After a lovely July where temps only occasionally got above 80 and most every night was cool and perfect, we find ourselves heading into August.

I think the party is over. Today it was quite warm, nearly hot and with virtually no breeze this Midlife Farmwife found herself shedding clothes. In order to protect those with delicate eyes, weak constitutions and/or children I am presenting for the first time.

The Midlife Farmwife Summer Apparel Warning Key

     Code Green...All is well. Weather is perfect and Farmwife is appropriately dressed.
     Code Blue.....All is still well because it's cold outside. No way any skin is showing.
     Code Yellow...Caution ahead. Sun is heating up. Legs and arms might be bared.
     Code Orange...It's over 80. Shorts in place. Tank Top mandatory. Flapping arm tissue may
                             cause eye injuries. Keep your distance.
     Code Red.. It's over 90 degrees outside .Farmwife might only be dressed  in old lady swimsuit.                                   Large amounts of skin exposed Visitors should wear sunglasses
                             and/or blinders and will be required to sign liability waiver.
     Code Purple...It's over 100 degrees. MAY DAY...MAYDAY  Farmwife may not be dressed at all.
                            If she is it will be in paper napkins. As she could spontaneously combust it would
                            best to reschedule your farm visit for 2015.
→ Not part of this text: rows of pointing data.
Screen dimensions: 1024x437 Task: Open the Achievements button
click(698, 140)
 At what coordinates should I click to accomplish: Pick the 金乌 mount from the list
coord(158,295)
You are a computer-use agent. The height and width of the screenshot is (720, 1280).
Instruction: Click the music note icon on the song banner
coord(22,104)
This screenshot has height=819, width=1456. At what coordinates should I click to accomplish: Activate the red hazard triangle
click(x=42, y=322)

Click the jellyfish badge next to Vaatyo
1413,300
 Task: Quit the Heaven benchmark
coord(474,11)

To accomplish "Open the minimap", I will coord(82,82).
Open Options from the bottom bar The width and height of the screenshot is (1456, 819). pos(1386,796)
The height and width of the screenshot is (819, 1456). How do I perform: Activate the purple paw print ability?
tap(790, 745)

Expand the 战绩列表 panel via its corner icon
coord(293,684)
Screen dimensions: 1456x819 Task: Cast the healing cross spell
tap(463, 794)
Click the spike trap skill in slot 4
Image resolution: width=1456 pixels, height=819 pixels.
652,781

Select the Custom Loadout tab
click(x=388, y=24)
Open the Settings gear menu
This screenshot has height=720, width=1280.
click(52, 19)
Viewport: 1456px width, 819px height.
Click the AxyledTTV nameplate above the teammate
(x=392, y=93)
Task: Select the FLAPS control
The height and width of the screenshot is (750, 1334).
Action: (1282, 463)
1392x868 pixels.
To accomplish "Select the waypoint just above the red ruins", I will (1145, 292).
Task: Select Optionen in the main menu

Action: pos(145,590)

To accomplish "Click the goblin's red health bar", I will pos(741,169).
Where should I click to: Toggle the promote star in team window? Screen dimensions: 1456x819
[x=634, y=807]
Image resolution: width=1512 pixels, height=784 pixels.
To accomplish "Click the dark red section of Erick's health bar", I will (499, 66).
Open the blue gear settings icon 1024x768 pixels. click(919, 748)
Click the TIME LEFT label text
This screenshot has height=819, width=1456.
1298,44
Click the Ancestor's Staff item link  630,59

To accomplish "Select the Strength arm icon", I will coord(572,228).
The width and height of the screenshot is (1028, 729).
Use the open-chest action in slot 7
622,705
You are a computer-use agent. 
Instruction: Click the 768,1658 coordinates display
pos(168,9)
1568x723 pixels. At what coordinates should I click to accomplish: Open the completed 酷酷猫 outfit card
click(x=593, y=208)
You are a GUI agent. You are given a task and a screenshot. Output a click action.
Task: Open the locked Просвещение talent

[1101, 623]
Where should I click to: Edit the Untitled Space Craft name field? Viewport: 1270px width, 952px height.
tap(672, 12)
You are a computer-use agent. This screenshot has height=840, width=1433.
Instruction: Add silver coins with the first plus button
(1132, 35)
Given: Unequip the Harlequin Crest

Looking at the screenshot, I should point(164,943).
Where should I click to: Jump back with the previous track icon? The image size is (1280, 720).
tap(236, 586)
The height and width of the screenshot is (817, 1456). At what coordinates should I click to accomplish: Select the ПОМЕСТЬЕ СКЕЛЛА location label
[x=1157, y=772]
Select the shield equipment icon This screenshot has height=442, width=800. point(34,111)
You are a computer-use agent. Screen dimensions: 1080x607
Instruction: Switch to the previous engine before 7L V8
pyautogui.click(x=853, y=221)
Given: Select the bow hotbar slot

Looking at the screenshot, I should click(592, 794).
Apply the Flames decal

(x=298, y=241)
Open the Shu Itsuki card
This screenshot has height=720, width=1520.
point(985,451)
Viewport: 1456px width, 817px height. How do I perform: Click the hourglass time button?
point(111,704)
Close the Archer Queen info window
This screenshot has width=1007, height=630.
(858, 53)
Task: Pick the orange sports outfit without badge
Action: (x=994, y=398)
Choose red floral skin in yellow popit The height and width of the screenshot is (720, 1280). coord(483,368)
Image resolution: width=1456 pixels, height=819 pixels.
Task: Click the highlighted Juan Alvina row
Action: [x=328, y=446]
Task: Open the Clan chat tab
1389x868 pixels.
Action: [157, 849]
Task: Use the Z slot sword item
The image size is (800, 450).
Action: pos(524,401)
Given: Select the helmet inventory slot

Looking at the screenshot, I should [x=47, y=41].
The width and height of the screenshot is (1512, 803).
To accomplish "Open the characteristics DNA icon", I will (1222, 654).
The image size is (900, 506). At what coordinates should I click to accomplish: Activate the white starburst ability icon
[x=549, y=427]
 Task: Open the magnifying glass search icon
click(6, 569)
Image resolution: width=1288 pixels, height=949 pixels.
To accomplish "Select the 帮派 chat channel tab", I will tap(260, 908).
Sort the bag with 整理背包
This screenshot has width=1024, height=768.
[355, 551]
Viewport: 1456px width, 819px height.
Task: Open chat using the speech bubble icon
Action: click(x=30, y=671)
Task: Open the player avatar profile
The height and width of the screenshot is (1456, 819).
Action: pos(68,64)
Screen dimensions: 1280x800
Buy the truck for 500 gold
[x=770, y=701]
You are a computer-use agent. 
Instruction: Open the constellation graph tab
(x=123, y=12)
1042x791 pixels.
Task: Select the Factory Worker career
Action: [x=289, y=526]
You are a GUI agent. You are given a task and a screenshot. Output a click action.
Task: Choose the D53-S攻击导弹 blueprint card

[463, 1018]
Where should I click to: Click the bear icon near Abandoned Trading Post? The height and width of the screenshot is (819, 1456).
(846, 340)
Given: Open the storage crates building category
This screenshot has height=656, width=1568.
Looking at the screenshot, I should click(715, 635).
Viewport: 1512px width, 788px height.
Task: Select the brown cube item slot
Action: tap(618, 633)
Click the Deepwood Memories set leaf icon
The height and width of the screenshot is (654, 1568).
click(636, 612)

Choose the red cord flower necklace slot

From time to time when I am feeling charitable and wish to provide sufficient warning I will post this key here on my blog and perhaps even on Facebook. Be aware though, if I am really hot and crabby I may not give two cents about warning anybody (too busy taking my fourth shower of the day...outside... with the pigs.) It is best to understand...you are visiting our farm at your own risk.

Please once again refer to the above warning scale. I suggest you memorize it.